Enough Said opens in Berlin on December 19.
It’s not that often that Toni Collette gets the conventional happy ending. What she gets is obsession and friendship (Muriel’s Wedding), the strange son (About a Boy) and spunky daughter (Little Miss Sunshine) and generally dysfunctional families (most of the above plus In Her Shoes).
Films such as these deal in the kind of social contract that involves imperfect relationships rather than visionary individuality. Most, for example, would fail the Bechdel gender bias test that rates films based on whether or not they feature two women talking about something other than men. But maybe it’s because of this that the characters embodied by Collette can also feel uncomfortably real. They do worry, too much, about men: often compromising themselves rather than their relationships.

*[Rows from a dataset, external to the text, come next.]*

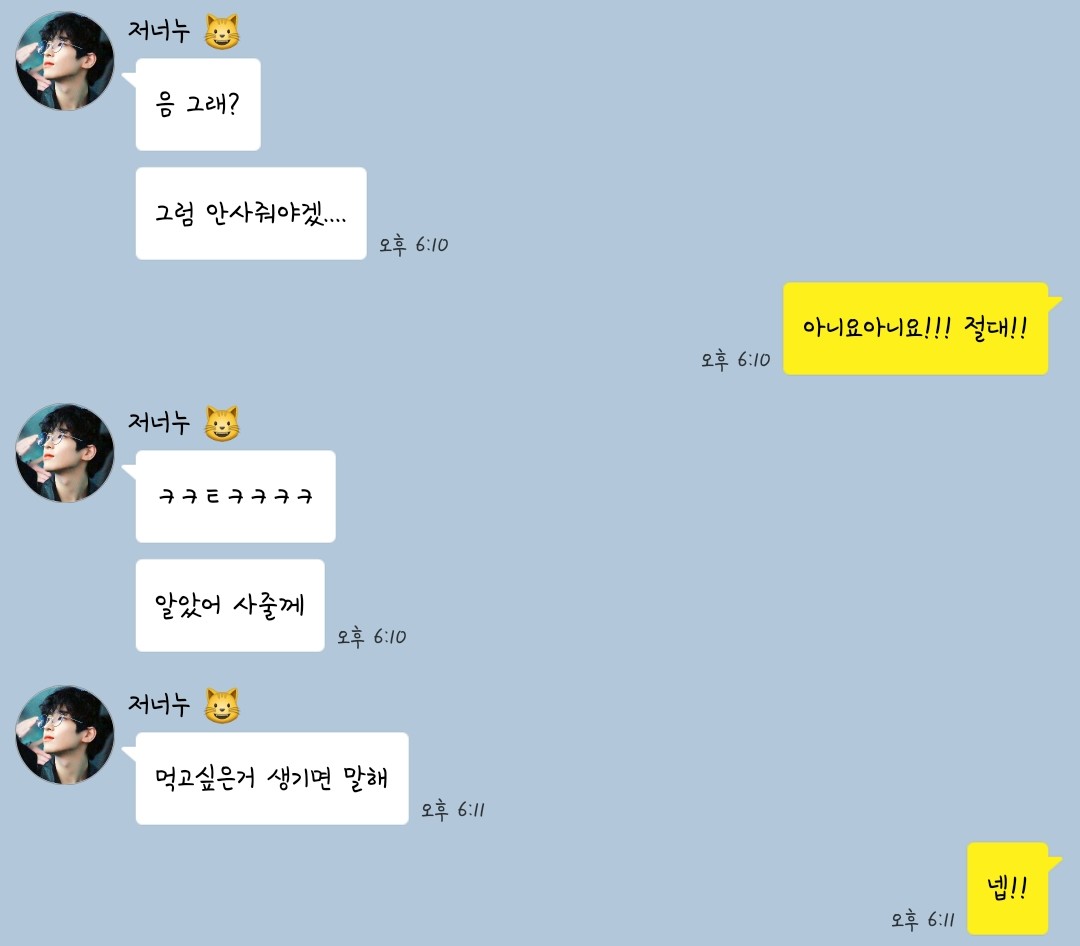Click cat emoji above 'ㅋㅋㅌㅋㅋㅋㅋ' bubble
The width and height of the screenshot is (1080, 946).
point(222,424)
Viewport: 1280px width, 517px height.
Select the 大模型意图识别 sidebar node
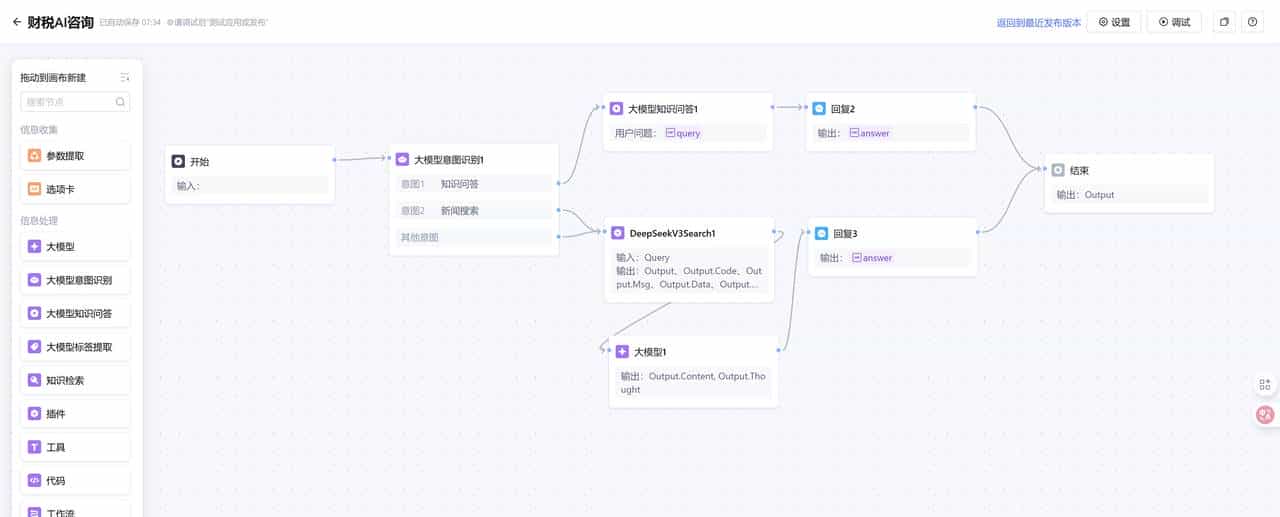(76, 280)
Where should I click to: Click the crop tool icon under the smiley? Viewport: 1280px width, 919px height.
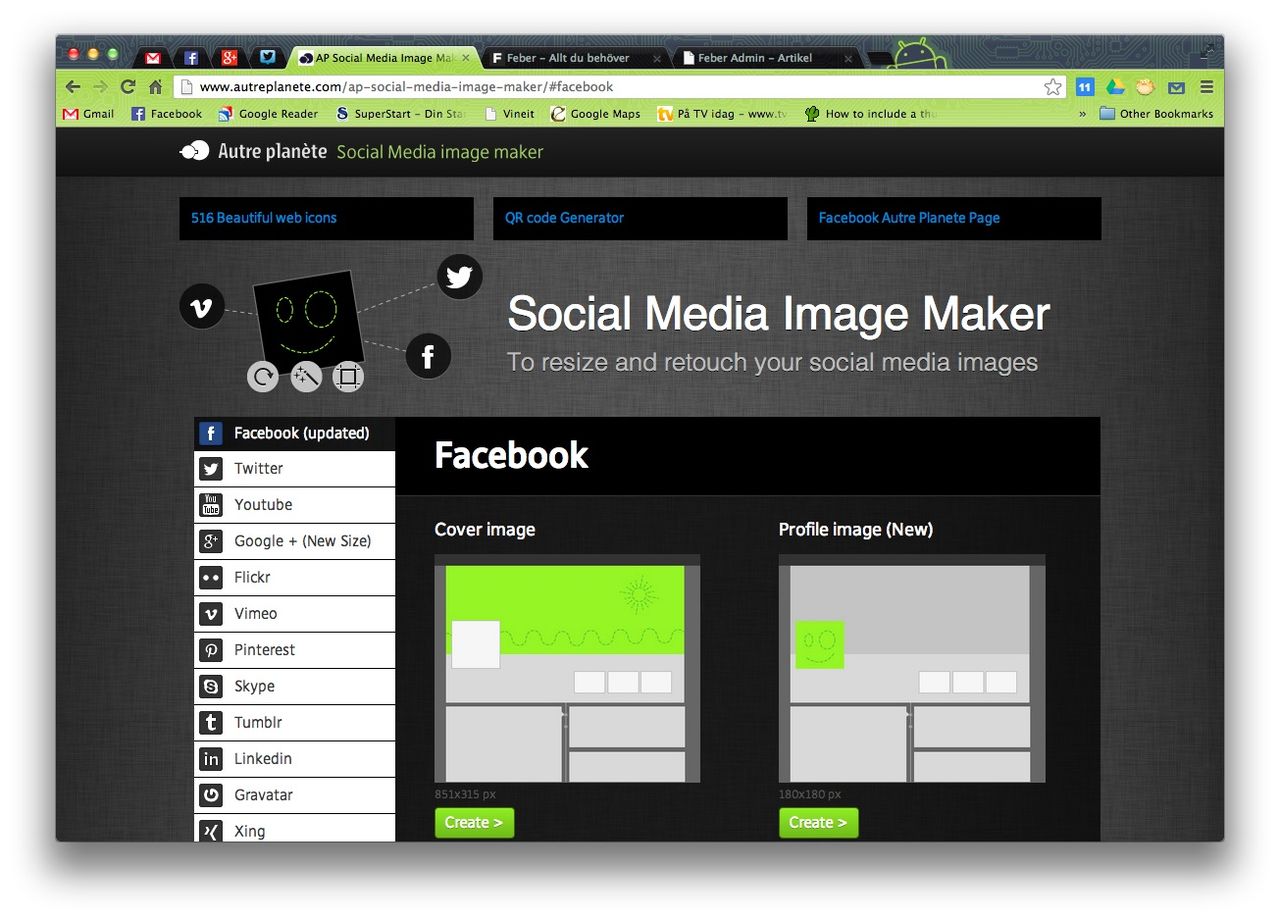[348, 377]
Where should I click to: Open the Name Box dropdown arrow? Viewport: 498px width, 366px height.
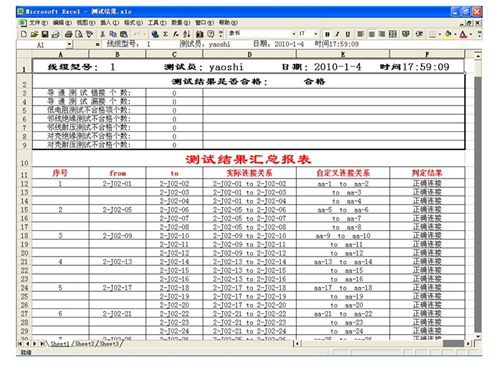click(x=69, y=44)
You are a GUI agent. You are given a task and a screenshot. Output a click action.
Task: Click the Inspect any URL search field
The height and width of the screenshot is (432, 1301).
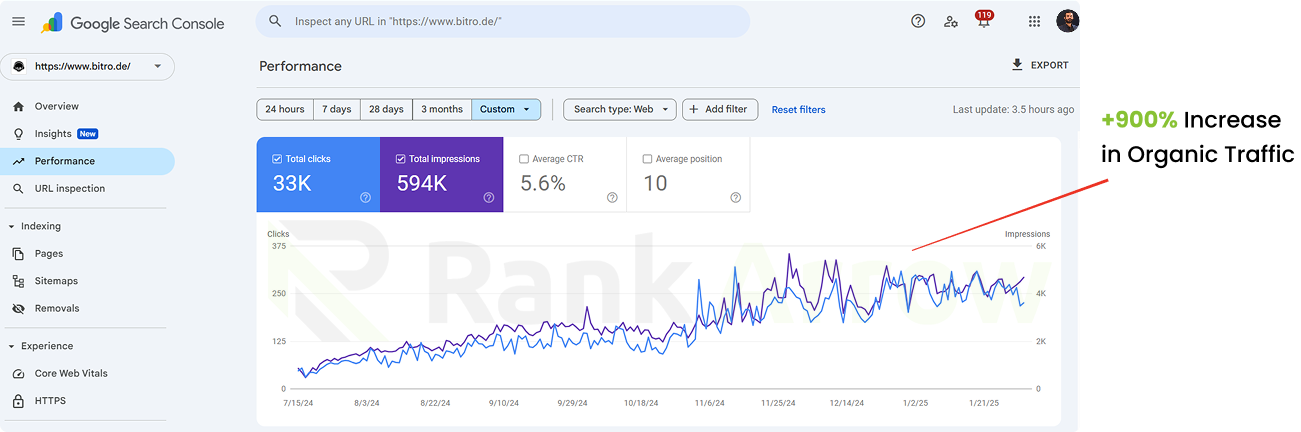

This may also be the reason why her characters tend to be classified as supporting rather than leading. Compromise is not attractive enough to lead. Take the character of Sarah in Nicole Holofcener’s Enough Said, an analyst whose marital frustration expresses itself in the urge to constantly re-decorate. As played by Collette, Sarah has chosen to keep the security and lose the fun. And as a counterpoint to the middle-aged adventure that her friend Eva (Julia Louis-Dreyfus) embarks on with Albert (the late lamented James Gandolfini in his penultimate role), she’s essential as a prototype for the acceptance of irritations that Eva seeks to circumvent by anticipating them.
In this, Eva is unknowingly and comically assisted by Albert’s ex-wife (Catherine Keener): the third corner of a triangle of women taking a hard look at the implications of a solitary dotage.
Enough Said | Directed by Nicole Holofcener (USA 2013) with Julia Louis-Dreyfus, James Gandolfini, Toni Collette, Catherine Keener. Starts December 19
Originally published in issue #122, December 2013.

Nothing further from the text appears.